Chris: This young man has experienced a lot of hardship in his early years.  He has lived in a slum and at one point ran the streets before being rescued and committed to a Christian orphanage where he grew up and went to school.  It was also during this time that he was introduced to the Lord Jesus Christ.  After high school, he had to leave the orphanage since at that level, he was considered to have aged out. He started working some temporary jobs and living with relatives. He later enrolled in a college where he is presently pursuing a degree in community development and social services. His desire is to reach out and assist many children and families in a similarly difficult background that he himself came from.  His favorite scriptures are 11Tim 4, Ecclesiastes 12. and his hobby is making graphic designs with inspirational quotes. His prayer requests are for continued provision of his college fees.

Kelvin: Of the three Hope Anew staff, Kelvin is the only one who is married.  He has a wife and one child and another on the way.  He loves serving at Hope Anew and when not very busy at the gate, he can be found jumping rope, doing hoola hops and pushing tires with the children.  He also is a committed Christian.  He desires to see Hope Anew grow and impact the lives of many children in the community we serve.

His favorite Scripture verse is John 3:16.  His prayer requests are for his wife who is expecting, that both she and the little one will be good health and the birthing period devoid of complications.

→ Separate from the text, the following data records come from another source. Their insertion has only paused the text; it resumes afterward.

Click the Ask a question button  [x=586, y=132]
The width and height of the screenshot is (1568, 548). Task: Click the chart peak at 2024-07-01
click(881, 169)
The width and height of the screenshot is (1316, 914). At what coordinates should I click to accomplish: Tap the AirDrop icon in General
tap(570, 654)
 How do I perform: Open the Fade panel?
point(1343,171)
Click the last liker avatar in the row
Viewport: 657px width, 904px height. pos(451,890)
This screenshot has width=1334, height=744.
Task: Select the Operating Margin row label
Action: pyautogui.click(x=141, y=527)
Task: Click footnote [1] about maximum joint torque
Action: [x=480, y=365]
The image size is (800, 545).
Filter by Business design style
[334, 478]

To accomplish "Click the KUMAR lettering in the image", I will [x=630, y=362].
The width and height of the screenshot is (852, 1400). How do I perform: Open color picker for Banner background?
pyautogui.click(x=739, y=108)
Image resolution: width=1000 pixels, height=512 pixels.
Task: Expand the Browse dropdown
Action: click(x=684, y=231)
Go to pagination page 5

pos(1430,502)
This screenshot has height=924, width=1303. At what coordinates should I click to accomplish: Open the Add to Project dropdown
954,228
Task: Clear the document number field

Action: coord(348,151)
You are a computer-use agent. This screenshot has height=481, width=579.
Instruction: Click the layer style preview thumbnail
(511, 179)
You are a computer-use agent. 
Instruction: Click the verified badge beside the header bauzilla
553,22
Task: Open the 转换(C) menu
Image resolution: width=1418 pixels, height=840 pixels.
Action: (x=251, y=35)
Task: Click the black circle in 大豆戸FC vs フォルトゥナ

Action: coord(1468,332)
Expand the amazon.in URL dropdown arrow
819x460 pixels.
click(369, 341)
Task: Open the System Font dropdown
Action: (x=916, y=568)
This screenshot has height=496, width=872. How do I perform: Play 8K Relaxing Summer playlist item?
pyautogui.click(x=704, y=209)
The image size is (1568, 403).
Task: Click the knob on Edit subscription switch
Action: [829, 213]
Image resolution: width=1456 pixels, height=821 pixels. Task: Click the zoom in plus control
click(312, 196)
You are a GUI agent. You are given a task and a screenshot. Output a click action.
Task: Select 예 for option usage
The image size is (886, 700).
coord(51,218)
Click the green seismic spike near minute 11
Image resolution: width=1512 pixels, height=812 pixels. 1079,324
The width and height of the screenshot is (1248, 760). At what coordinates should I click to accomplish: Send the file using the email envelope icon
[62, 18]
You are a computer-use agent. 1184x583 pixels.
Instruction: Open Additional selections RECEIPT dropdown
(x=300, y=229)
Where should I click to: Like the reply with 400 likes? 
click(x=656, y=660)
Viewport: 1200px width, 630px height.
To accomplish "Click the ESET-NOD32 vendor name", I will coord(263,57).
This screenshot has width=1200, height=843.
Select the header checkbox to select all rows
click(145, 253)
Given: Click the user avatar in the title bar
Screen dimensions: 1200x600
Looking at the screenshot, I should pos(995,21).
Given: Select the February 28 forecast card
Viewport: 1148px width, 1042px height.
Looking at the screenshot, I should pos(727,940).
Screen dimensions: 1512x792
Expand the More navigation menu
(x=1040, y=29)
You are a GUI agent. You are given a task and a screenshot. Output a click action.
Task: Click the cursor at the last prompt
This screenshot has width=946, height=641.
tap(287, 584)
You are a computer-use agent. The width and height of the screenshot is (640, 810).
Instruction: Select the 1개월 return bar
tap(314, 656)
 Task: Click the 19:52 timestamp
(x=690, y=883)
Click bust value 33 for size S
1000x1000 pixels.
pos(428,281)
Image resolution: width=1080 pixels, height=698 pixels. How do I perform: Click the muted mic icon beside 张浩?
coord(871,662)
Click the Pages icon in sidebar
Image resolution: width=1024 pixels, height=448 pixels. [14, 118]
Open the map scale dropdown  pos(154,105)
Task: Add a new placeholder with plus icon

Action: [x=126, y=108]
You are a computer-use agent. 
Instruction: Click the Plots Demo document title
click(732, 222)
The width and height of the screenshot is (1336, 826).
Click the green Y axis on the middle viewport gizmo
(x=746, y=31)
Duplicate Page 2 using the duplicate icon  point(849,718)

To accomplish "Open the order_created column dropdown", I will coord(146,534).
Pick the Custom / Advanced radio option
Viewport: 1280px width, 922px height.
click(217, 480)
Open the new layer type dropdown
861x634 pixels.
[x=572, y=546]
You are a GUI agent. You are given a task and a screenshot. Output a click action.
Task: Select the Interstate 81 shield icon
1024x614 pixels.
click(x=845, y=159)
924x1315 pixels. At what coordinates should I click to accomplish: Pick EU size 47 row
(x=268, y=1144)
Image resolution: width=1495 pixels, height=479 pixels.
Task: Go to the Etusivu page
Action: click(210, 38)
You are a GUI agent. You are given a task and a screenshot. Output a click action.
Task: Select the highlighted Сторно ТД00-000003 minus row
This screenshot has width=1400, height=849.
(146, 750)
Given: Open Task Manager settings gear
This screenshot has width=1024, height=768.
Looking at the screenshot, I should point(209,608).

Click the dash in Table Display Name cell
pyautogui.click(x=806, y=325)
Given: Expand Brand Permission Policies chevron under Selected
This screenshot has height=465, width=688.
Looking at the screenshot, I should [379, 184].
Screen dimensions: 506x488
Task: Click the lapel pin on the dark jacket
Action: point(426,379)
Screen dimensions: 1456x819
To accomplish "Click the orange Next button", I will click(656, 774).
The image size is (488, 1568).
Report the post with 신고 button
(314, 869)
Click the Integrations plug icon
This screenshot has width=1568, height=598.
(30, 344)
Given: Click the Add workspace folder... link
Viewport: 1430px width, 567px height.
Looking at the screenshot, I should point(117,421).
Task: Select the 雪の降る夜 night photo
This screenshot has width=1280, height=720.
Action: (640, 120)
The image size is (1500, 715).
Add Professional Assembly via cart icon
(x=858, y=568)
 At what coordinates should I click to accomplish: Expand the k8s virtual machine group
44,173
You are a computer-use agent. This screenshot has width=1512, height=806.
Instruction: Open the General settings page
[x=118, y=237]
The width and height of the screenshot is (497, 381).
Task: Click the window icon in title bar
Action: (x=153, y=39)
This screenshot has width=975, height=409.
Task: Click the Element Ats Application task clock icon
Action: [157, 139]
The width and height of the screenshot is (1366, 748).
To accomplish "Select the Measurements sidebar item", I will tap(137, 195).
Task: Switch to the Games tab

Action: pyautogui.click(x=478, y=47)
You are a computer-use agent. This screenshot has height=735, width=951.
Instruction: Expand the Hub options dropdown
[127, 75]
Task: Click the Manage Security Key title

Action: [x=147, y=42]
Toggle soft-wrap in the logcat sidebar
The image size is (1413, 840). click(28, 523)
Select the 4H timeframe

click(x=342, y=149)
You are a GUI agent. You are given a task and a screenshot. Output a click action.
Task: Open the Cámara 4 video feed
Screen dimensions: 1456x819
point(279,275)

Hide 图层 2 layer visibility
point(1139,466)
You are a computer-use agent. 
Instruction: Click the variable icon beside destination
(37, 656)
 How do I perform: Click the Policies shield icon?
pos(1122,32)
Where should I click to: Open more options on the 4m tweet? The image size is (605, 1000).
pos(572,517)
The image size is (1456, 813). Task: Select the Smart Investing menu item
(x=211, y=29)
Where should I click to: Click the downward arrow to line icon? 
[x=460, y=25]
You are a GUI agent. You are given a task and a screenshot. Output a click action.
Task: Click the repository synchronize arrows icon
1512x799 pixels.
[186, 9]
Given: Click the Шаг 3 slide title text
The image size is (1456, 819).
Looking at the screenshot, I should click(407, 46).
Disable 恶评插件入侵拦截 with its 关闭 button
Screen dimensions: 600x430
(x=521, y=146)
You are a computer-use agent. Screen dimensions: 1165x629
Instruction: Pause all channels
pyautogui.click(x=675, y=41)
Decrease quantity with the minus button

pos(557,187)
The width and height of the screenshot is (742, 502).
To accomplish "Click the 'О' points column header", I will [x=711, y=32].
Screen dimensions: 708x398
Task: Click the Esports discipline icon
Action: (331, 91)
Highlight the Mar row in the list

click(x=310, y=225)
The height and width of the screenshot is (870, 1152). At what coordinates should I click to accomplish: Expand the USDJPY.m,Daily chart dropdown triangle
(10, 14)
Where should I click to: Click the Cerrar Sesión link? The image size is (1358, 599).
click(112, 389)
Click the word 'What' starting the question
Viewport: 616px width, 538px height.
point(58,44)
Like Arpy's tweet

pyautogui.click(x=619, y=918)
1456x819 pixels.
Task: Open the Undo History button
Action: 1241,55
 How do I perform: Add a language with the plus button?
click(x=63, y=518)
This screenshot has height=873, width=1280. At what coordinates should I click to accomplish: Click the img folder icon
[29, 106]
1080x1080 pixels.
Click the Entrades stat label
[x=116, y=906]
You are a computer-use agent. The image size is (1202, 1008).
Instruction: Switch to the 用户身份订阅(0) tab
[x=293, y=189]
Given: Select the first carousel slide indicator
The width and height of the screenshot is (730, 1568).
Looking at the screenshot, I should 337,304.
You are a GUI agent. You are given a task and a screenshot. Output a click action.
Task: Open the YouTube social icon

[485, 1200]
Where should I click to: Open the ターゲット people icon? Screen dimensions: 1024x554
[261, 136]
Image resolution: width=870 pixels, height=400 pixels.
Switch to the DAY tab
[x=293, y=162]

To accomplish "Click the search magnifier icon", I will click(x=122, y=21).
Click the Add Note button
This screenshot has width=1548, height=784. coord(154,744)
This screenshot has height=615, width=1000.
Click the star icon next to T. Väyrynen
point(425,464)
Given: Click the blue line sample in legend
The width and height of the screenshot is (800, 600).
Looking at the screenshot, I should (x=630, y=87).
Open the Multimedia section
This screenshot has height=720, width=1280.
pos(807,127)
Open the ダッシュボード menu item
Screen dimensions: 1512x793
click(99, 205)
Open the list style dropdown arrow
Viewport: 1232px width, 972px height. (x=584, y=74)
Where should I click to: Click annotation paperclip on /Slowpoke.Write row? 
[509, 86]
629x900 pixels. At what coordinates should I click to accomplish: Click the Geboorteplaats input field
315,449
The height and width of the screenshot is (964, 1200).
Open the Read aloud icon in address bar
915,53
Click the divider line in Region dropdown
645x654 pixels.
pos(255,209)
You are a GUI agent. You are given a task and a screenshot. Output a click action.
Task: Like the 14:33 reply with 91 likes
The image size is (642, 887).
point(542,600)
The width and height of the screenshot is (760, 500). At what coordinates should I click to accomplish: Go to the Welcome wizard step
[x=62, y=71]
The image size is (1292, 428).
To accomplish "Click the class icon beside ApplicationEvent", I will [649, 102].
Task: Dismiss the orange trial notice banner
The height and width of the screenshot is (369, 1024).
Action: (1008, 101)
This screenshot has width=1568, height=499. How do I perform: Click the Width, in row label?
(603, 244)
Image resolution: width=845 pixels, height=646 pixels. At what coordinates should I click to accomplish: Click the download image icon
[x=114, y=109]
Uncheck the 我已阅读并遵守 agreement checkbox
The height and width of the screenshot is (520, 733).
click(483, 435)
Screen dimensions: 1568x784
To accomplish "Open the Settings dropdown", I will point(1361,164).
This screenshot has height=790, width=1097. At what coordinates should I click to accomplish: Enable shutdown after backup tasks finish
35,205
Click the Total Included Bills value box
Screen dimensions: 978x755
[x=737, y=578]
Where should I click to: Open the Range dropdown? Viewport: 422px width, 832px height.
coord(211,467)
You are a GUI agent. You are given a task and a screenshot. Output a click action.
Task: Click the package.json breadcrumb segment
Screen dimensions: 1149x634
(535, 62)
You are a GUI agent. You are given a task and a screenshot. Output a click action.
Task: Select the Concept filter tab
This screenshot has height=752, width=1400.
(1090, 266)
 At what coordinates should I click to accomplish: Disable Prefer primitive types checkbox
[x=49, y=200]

Please join us in giving thanks to God for bringing these godly young men to become part of the Hope Anew staff.  We feel very fortunate to have the opportunity to work with them.

Prayer Requests
  • Pray for a fruitful outreach and time of fellowship with a team visiting next week from Maryland.
  • For save travel for Kimberly's mother and sister who will also arrive next week from Delaware.
  • Healing for Kimberly whose legs have been paining. Pray that the Lord will heal her legs and feet wholly and beautifully so that she is able to take the good news to the many children who need to hear!
  • Praise God for Kamau's healing
  • Praise God for providing health insurance coverage locally.
Thank you very much and please let us know how we too can pray for you!